(Beginning of PROVIDED DATA)

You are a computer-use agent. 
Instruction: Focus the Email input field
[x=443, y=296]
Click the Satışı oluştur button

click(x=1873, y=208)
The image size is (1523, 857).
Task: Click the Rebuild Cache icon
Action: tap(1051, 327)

(End of PROVIDED DATA)

WHAT TO PRODUCE
Each entry above needs to be output exactly.

SOLUTION FOR THIS EXERCISE
You are a computer-use agent. 
Instruction: Focus the Email input field
[x=443, y=296]
Click the Satışı oluştur button

click(x=1873, y=208)
The image size is (1523, 857).
Task: Click the Rebuild Cache icon
Action: tap(1051, 327)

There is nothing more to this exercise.